En estos tiempos de espanto y de litigios, de desafueros y enemistades, conviene trazar una raya en el suelo y quedarse del lado amable de la vida. Recuperar nuestros mejores recuerdos y los amores infantiles. Laura Fernández Rodríguez, sevillana nacida en Madrid, me ha facilitado un texto literario que cumple con ese propósito de dar sentido, buen sentido, a nuestra mejor historia. Alguien dijo que la patria es nuestra infancia. Recuperaremos esa patria. Ella la encuentra cada vez que regresa al pueblo de su familia. Un pequeño pueblo de las tierras castellanas. Si quieren seguir a Laura y sus dos criaturas en la red no duden en pasarse por su blog Piel Adentro. Allí encontraran alivio y compañía.
CASA
Sólo
el viento... Rugiendo, soplando, mugiendo al fondo de esta primavera huidiza. La
lluvia azota las paredes desiertas y el eco de un gallo se cuela furtivo entre
el silencio de los muros que me contienen.
Pelada,
la higuera expone su desnudez al aire gélido de la mañana. Pero a ella no le da
miedo el frío. Se abre generosa, extendiendo sus ramas hacia el cielo, como
queriendo acariciarlo, como intentando rozar quién sabe qué colores. Colores
que aún no han sido invitados a la fiesta de la primavera, tímidos y apagados tras
este cielo blanquecino.
Y
ya está... sólo eso. Todo en nada... Silencio de pasados, de pinos que se
expanden creando altura allá al fondo de la tierra. La tierra. Esta tierra. Mi
tierra...
A
las tejas no les molesta la lluvia, ni el olvido, ni este frío cortante de esta
llanura implacable. Reposan ordenadas y tranquilas, fieles protectoras de unos
tejados que hace tiempo se rindieron a la solidez.
Las
grietas... venas abiertas en la cal por donde se cuela un aroma de adobe viejo
que reconforta el recuerdo. A través de ellas se desliza invisible la médula de
esta casa que sobrevive, serena, a pesar de la lluvia y la distancia.

Listado
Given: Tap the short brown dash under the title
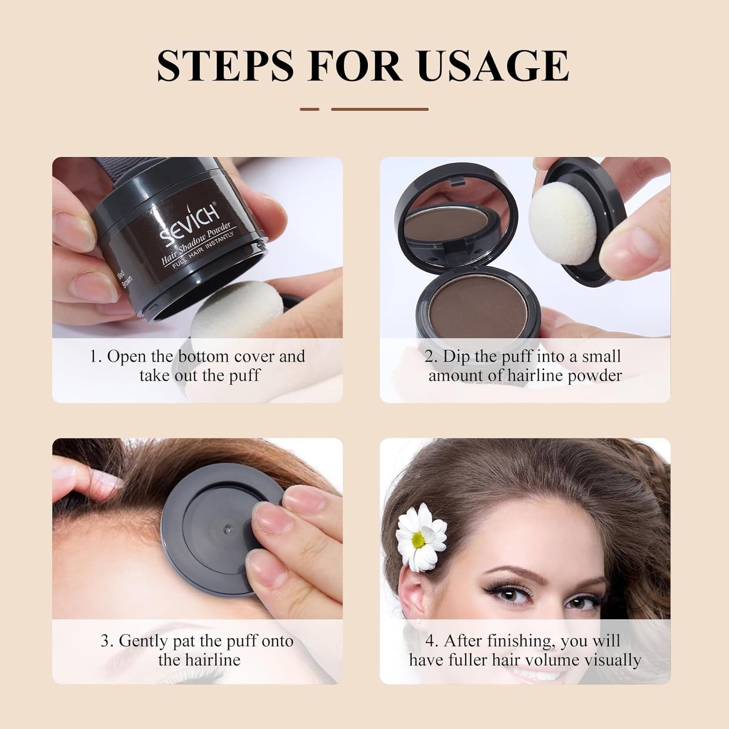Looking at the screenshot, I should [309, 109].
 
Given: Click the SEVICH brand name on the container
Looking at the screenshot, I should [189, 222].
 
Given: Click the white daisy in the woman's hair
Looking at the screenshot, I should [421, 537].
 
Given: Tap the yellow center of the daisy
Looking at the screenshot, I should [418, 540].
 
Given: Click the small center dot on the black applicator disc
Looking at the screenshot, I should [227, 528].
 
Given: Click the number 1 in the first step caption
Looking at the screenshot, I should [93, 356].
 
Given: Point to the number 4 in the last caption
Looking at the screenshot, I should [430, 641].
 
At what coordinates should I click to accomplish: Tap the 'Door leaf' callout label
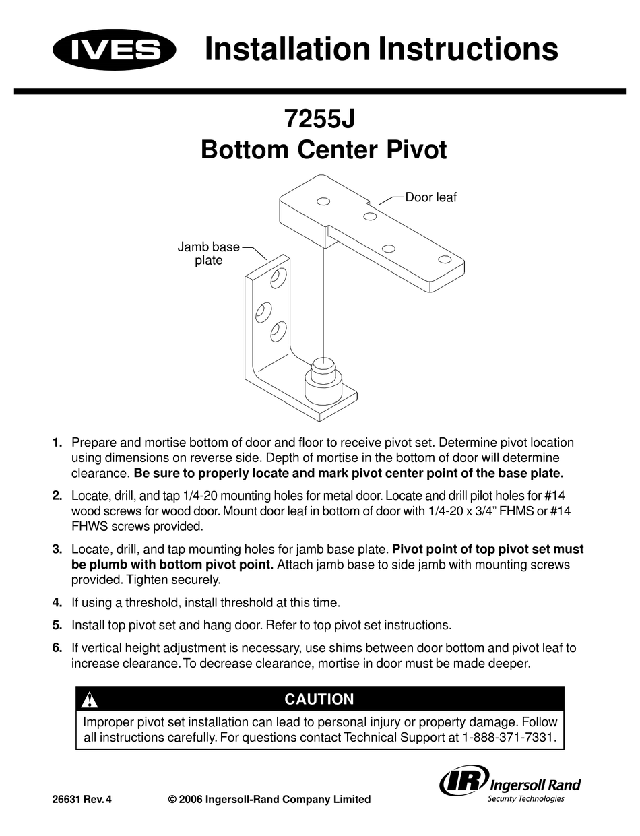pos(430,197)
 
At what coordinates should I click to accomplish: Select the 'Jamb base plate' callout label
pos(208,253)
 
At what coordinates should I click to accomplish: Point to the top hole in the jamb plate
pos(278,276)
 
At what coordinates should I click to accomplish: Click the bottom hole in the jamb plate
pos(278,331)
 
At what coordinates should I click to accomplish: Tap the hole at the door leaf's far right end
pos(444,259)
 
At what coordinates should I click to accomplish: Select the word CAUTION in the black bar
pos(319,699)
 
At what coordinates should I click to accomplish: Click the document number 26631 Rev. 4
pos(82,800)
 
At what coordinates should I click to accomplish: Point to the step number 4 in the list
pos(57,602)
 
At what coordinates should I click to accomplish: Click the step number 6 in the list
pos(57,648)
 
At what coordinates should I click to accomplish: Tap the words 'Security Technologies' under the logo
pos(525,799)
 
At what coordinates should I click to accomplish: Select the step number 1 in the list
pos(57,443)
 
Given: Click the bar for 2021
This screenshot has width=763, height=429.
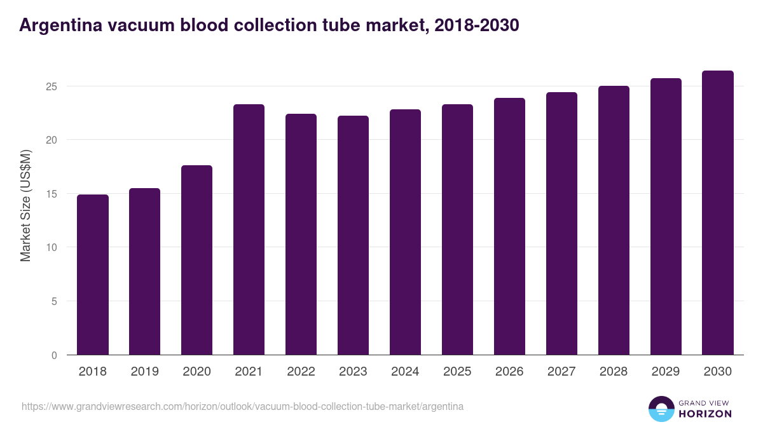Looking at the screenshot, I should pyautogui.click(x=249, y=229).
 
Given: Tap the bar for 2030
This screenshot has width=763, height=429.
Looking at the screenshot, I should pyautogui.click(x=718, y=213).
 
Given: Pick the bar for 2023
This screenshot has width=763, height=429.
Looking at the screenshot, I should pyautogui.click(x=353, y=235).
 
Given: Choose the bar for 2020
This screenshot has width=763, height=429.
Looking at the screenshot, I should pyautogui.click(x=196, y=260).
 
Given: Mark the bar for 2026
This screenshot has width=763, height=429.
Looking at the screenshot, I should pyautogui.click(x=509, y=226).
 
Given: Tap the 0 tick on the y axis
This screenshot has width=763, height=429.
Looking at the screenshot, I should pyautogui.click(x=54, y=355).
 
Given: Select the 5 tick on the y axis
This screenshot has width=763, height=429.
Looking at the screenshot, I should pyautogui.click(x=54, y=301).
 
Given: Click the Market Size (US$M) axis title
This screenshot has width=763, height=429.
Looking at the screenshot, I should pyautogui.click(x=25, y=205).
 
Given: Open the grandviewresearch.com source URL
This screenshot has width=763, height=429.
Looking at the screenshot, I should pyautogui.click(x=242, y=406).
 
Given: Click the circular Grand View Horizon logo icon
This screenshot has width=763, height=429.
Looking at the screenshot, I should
---
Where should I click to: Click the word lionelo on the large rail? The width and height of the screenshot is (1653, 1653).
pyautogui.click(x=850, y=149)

Acciones requeridas
1. Resume el texto en dos oraciones.
2. Copia del texto, sin cambiar nada, el pasaje que va desde "En estos tiempos" hasta "alivio y compañía.".
3. Según el texto, ¿cómo se llama el blog de Laura Fernández Rodríguez?

Respuestas por tarea
1. El texto presenta un escrito literario de Laura Fernández Rodríguez, que encuentra la patria de su infancia cada vez que regresa al pequeño pueblo castellano de su familia. En el fragmento titulado «Casa», el viento, la lluvia, una higuera desnuda, las tejas y las grietas de la cal rodean una casa que sobrevive serena a pesar de la lluvia y la distancia.

2.
En estos tiempos de espanto y de litigios, de desafueros y enemistades, conviene trazar una raya en el suelo y quedarse del lado amable de la vida. Recuperar nuestros mejores recuerdos y los amores infantiles. Laura Fernández Rodríguez, sevillana nacida en Madrid, me ha facilitado un texto literario que cumple con ese propósito de dar sentido, buen sentido, a nuestra mejor historia. Alguien dijo que la patria es nuestra infancia. Recuperaremos esa patria. Ella la encuentra cada vez que regresa al pueblo de su familia. Un pequeño pueblo de las tierras castellanas. Si quieren seguir a Laura y sus dos criaturas en la red no duden en pasarse por su blog Piel Adentro. Allí encontraran alivio y compañía.

3. Piel Adentro.